• [What you need to do] The output should be exactly the lines from the one containing "Where should I" through the last line of the records, and only those.

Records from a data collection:
--

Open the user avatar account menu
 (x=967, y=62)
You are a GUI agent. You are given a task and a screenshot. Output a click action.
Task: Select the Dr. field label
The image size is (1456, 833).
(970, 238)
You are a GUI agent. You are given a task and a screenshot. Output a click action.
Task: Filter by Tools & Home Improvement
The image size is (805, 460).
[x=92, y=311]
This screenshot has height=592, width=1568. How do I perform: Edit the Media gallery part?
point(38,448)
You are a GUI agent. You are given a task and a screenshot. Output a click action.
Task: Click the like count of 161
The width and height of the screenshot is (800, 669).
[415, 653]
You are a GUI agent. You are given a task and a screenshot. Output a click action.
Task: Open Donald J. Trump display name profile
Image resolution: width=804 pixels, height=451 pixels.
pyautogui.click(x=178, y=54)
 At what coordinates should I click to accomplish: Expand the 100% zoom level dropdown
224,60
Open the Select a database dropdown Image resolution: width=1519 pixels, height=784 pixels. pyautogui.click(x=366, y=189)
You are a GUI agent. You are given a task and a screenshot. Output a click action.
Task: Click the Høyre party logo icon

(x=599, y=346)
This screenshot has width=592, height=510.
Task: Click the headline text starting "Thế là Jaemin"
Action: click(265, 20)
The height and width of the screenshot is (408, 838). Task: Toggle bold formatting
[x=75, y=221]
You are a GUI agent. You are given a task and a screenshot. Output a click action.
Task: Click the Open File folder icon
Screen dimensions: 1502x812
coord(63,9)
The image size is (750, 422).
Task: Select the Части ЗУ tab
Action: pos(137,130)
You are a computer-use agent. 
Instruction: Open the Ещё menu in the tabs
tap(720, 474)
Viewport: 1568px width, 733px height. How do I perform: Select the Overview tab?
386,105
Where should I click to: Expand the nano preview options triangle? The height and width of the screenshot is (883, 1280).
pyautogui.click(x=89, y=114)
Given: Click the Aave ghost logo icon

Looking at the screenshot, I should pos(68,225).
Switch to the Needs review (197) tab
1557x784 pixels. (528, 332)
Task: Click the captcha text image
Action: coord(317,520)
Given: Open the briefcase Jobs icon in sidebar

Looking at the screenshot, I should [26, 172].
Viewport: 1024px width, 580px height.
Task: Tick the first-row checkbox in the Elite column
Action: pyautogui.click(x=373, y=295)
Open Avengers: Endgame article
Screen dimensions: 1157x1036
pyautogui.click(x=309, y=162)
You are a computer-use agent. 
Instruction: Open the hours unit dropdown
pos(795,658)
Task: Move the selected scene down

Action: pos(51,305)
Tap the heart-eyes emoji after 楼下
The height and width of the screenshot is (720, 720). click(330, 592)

--

• [Response area]
Where should I click to: Expand the nano preview options triangle? The height and width of the screenshot is (883, 1280).
pyautogui.click(x=89, y=114)
Given: Click the Aave ghost logo icon

Looking at the screenshot, I should pos(68,225).
Switch to the Needs review (197) tab
1557x784 pixels. (528, 332)
Task: Click the captcha text image
Action: coord(317,520)
Given: Open the briefcase Jobs icon in sidebar

Looking at the screenshot, I should [26, 172].
Viewport: 1024px width, 580px height.
Task: Tick the first-row checkbox in the Elite column
Action: pyautogui.click(x=373, y=295)
Open Avengers: Endgame article
Screen dimensions: 1157x1036
pyautogui.click(x=309, y=162)
You are a computer-use agent. 
Instruction: Open the hours unit dropdown
pos(795,658)
Task: Move the selected scene down

Action: pos(51,305)
Tap the heart-eyes emoji after 楼下
The height and width of the screenshot is (720, 720). click(330, 592)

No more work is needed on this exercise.